Variations: Conventional barbell deadlift, Romanian deadlift, dumbbell deadlift, single-leg deadlift, sumo deadlift

Press

The pressing motion, whether in the form of bench presses or overhead presses, engages the chest, shoulders, and triceps. These exercises promote upper body strength and can improve shoulder and upper back mobility.

Main target muscles: Pecs, delts, triceps, traps, core

Variations: Barbell bench press, barbell overhead press, dumbbell press, push press

Rows

Rowing exercises target the upper back muscles, promoting a strong and defined back. 

Main target muscles: Erectors, lats, rhomboids traps, delts, biceps, core

Variations: Bent-over barbell or dumbbell row, inverted row

Pull-ups

Pull-ups are an excellent bodyweight movement, targeting the back, biceps, and forearms.

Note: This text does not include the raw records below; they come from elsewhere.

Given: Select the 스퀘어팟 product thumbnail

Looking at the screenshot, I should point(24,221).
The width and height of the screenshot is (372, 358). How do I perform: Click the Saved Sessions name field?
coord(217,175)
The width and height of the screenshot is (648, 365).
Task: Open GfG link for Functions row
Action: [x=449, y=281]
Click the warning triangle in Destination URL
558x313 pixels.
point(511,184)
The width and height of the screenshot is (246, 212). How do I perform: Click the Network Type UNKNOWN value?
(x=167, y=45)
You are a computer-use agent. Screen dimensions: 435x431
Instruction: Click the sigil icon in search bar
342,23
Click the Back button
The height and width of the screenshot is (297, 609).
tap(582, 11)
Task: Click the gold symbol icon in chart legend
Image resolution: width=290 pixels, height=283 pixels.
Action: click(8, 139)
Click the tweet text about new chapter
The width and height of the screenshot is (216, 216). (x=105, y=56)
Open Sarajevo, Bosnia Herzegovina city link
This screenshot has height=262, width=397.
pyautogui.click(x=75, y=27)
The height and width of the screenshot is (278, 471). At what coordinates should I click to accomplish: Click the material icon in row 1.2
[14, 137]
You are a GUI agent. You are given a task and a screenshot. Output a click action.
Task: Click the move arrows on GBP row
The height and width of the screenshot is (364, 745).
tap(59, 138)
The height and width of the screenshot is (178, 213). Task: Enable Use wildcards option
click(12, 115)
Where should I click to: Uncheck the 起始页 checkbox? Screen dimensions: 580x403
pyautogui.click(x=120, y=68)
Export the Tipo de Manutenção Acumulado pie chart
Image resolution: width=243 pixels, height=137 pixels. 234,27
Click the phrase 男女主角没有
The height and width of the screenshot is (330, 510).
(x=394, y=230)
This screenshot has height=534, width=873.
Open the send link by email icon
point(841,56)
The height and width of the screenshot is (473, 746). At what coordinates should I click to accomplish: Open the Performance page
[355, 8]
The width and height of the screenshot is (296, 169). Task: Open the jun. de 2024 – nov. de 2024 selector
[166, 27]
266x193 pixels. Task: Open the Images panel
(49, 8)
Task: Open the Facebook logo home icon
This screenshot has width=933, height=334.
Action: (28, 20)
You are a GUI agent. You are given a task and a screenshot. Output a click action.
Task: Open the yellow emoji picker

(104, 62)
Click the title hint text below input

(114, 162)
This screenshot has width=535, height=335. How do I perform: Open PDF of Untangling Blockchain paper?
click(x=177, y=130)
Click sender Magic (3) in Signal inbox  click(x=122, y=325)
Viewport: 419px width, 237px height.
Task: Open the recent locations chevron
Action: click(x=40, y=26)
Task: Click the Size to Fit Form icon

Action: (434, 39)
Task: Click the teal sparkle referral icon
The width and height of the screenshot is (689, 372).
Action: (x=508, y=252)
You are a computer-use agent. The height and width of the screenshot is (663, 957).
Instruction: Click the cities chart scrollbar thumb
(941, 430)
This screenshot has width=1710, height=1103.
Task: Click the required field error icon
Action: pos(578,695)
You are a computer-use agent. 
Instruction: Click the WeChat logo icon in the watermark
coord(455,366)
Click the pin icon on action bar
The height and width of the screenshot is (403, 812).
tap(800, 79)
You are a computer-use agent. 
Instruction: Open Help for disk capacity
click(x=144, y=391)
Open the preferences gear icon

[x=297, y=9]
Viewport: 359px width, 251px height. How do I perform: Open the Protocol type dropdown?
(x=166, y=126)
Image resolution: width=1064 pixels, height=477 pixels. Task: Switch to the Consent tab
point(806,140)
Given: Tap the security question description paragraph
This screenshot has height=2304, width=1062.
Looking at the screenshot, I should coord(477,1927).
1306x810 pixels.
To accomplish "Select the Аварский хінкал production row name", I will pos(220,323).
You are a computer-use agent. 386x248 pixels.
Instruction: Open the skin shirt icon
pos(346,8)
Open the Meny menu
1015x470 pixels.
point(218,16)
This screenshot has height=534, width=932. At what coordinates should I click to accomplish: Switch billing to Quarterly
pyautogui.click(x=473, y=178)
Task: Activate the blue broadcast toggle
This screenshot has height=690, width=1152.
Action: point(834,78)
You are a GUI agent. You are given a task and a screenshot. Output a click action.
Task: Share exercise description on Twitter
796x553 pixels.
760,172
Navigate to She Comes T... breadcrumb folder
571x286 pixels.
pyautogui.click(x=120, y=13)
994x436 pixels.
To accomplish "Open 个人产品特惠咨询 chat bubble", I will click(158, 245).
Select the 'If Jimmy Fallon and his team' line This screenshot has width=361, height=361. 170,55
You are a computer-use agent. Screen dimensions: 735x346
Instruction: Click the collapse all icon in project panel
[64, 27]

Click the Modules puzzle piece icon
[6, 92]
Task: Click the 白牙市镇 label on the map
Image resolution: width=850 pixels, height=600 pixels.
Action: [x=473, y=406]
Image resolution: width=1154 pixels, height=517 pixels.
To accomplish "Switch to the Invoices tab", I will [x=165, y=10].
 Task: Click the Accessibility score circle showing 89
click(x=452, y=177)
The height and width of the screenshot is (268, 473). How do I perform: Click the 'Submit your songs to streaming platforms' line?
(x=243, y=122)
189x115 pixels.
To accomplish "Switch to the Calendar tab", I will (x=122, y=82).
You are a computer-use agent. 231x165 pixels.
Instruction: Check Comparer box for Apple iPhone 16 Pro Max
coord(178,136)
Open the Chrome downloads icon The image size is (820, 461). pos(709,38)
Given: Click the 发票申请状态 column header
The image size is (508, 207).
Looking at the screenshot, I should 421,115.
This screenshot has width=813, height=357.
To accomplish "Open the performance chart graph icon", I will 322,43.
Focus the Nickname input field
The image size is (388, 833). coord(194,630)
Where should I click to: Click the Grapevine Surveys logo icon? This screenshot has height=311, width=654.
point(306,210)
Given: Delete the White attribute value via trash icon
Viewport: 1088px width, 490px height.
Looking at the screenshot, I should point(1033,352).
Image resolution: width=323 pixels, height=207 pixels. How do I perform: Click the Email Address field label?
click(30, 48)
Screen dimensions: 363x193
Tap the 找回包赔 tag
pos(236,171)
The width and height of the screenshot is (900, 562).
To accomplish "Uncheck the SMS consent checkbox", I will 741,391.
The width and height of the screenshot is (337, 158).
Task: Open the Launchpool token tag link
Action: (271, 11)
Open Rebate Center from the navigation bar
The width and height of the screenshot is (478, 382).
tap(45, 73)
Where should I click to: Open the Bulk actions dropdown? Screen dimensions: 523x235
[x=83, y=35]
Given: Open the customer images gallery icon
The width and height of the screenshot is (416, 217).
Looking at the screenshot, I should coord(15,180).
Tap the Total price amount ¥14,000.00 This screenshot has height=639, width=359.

They enhance upper body strength and stability… plus, they feel really cool when you can rip off a few reps. Don’t hesitate to use a band if you’re still working up to an unassisted pull-up.

Main target muscles: Lats, traps, biceps, deltoids, core

Variations: Standard pull-up, banded/assisted pull-ups, wide-grip pull-up, one-arm pull-up (If you can do the last one, kindly let us know how you prefer to be worshiped)

Lunges

Nothing gives you DOMS quite like lunges. Focused on lower body strength, lunges are a great option for stability, mobility, and muscular development.

Main target muscles: Glutes, hamstrings, quads, core

Variations: Walking lunge, step-up lunge, lateral lunge, curtsy lunge

How to to incorporate compound movements into your routine

Frequency and volume

To maximize the benefits of compound movements, incorporate them into your routine at least twice per a week. Balance with accessory isolation movements to avoid over-fatiguing yourself.

Progressive overload is key. Gradually increase the intensity by adding weight or adjusting repetition to continue adaptation and growth.

Mobility and injury prevention

Prioritize mobility exercises and warm-ups to prevent injuries during your workout. Pay attention to form and technique to reduce the risk of strain. Basic rule of thumb: if something hurts (and not in the “I’m pushing myself!” kind of way), back off and check that your form is correct.

FAQs about compound movements

Can beginners perform compound movements?

Beginners can and should perform compound movements. Start with lighter weights and gradually progress to more challenging variations.

Do compound movements require gym equipment?

Many compound movement can be performed with minimal to no equipment, but certain compound movements may require dumbbells, barbells, kettlebells, etc.